The problem: Restate the records in full and exactly, with no images included.

Start of Source material

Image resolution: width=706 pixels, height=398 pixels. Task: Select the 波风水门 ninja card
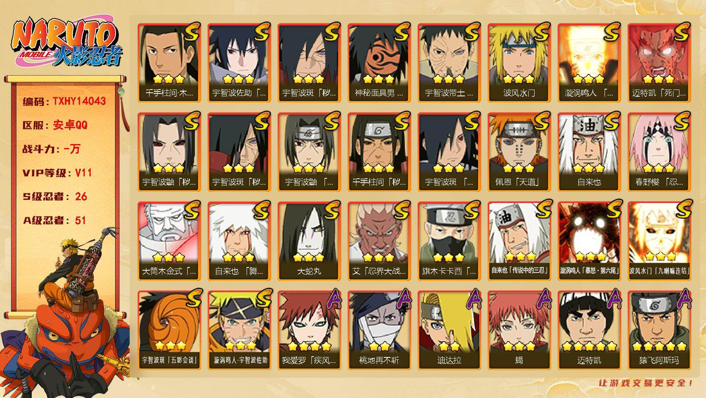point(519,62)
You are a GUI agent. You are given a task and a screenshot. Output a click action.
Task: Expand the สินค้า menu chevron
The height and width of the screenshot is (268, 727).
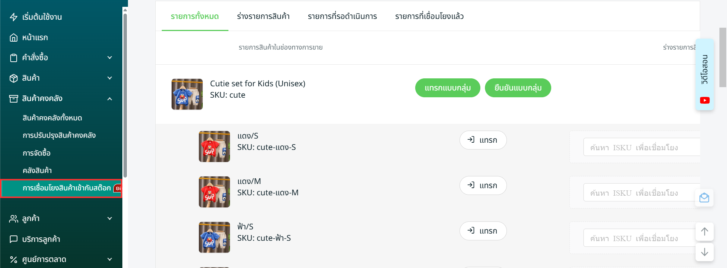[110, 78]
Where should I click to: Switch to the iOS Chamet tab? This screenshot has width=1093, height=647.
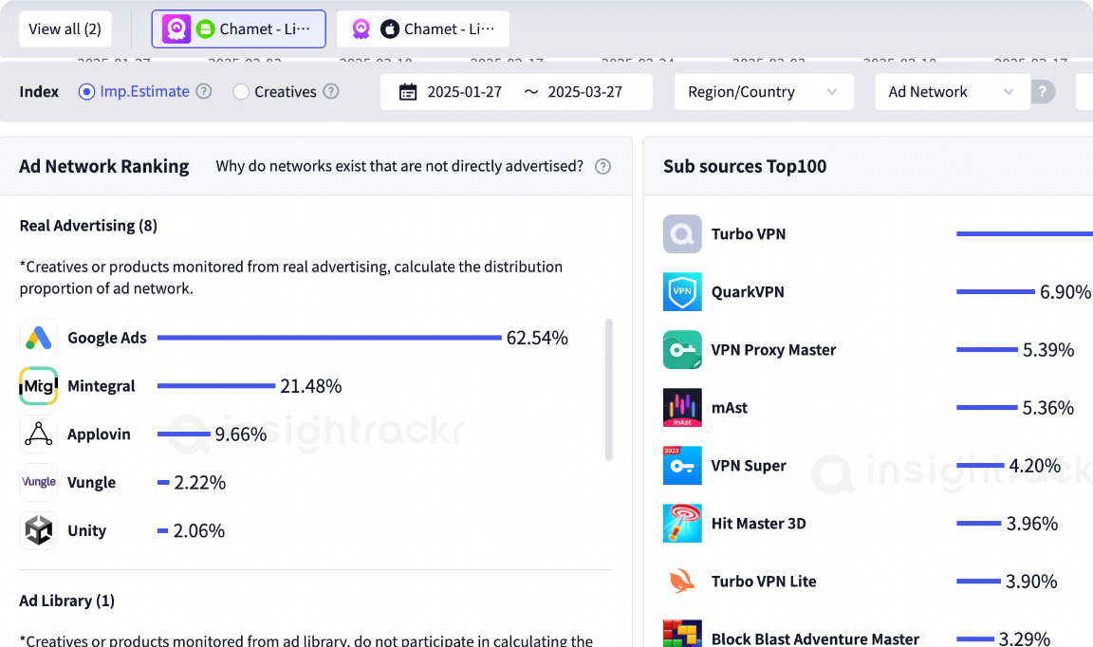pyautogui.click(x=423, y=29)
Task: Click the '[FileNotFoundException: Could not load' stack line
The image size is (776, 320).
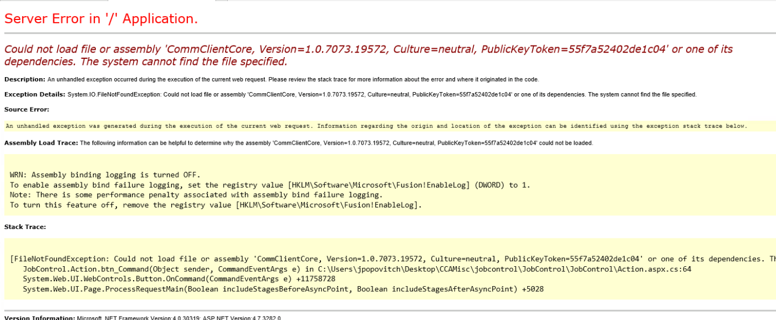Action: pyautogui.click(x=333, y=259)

End of Source material

Response:
Image resolution: width=706 pixels, height=398 pixels. Task: Select the 波风水门 ninja card
point(519,62)
You are a GUI agent. You are given a task and a screenshot. Output a click action.
Task: Expand the สินค้า menu chevron
The height and width of the screenshot is (268, 727).
[110, 78]
Where should I click to: Switch to the iOS Chamet tab? This screenshot has width=1093, height=647.
pyautogui.click(x=423, y=29)
Task: Click the '[FileNotFoundException: Could not load' stack line
The image size is (776, 320).
Action: pyautogui.click(x=333, y=259)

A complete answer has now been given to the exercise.